• Aim A: In the entity search post, which RDF triples are selected for each cluster entity?
• Aim B: Carry the post on entity search with graph embeddings forward from its last sentence.

Entity Search, Main Blog

Entity Search with Graph Embeddings – Part 3 – Documents and Retrieval

In this post, we want to get to the heart of the process of virtual document creation. As we explained in the first overview, these documents are essential for the retrieval phase and its performance. This part of the pipeline is, indeed, the one where we create our approaches in many different versions.

Summarizing what was previously illustrated. In Part 2 we have seen how we obtain entities embeddings starting from RDF triples and how we use them in the clustering process. At the end of this phase, we have obtained several sets of highly related and similar entities.

In this post, we will describe the second part of the project pipeline: the document creation, the ranking systems, and the entity retrieval.

Virtual documents creation

Once obtained clusters we can create all those virtual documents that will become the collection for our retrieval phase. To do this, our approach associates each semantic field, identified by a cluster, to a document. In detail the process consists of five phases:

1. Select a cluster;
2. Take cluster entities one after the other;
3. For each entity, we select the corresponding RDF triples (those that have that entity as a subject or object);
4. Process the triples to get information in natural language by removing symbols like “<“, “>”, “””, “_”, etc.
5. Merge the information in a textual file that represents the document associated with the cluster at hand.

• Recorded information:
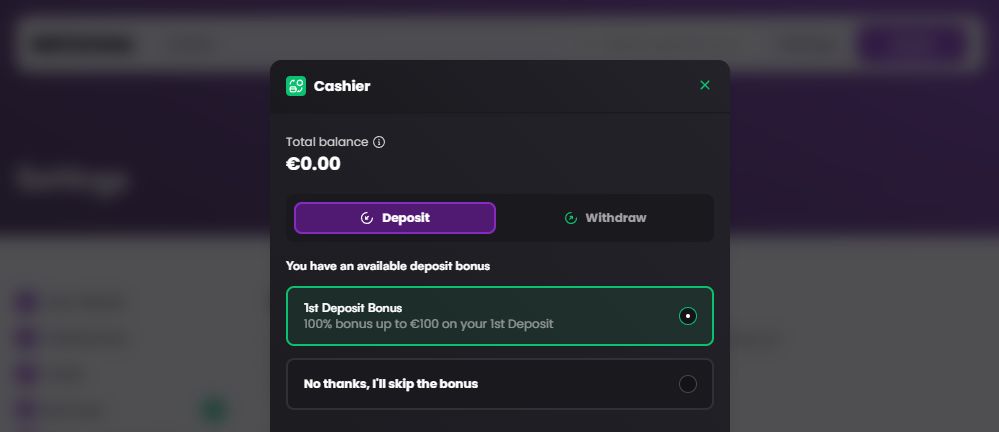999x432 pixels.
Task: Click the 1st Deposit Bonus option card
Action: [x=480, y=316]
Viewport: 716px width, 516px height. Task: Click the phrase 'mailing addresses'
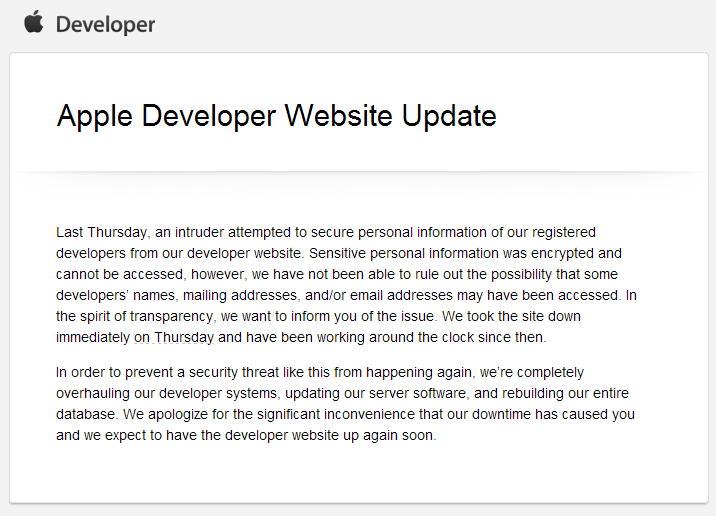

• Task answer A: The triples that have that entity as a subject or object.

• Task answer B:
Our documents collection is then obtained repeating the entire process for each cluster.

Ranking system

Thanks to the previous phase we now have a collection of documents that is a collection of clusters. Now we would like to implement the retrieval to obtain, for each user query (also called a topic), a ranked list of clusters. This phase aims to identify which semantic fields (clusters) are more relevant for the user information need. In the next phase, we execute a re-ranking of the entities inside these fields.

For the retrieval, we have applied the classic text retrieval technique through the use of the Terrier software. This is an open-source search engine written in Java and developed by the University of Glasgow. It implements state-of-the-art indexing and retrieval functionalities, it provides a platform for the development and evaluation of large-scale retrieval applications.

For the ranking of the documents we use:

- In the indexing phase: stopword removal and stemming;
- In the retrieval phase: the BM25 model.

After this retrieval phase, we obtain a ranked list of clusters. Looking at this result someone could argue that the user would like to have instead a ranked list of entities. This is the aim of the next phase: extract from these clusters those entities that are more relevant for the user.

Entity retrieval

For entity retrieval, we implemented two different approaches: combination systems and fusion systems. The first one aims to obtain a ranked list of entities selecting them directly from those clusters that belong to the ranked list of the previous phase. The second one aims to obtain the same result exploiting both the state-of-the-art methods together with the combination systems.

Combination systems

The first approach we implemented for entity retrieval is composed of three different versions. In particular, they are:

1. SICO
2. SUMCO
3. WECO

In order to better understand the entity retrieval process, we first want to give an overview of the main idea and then go into detail about the process.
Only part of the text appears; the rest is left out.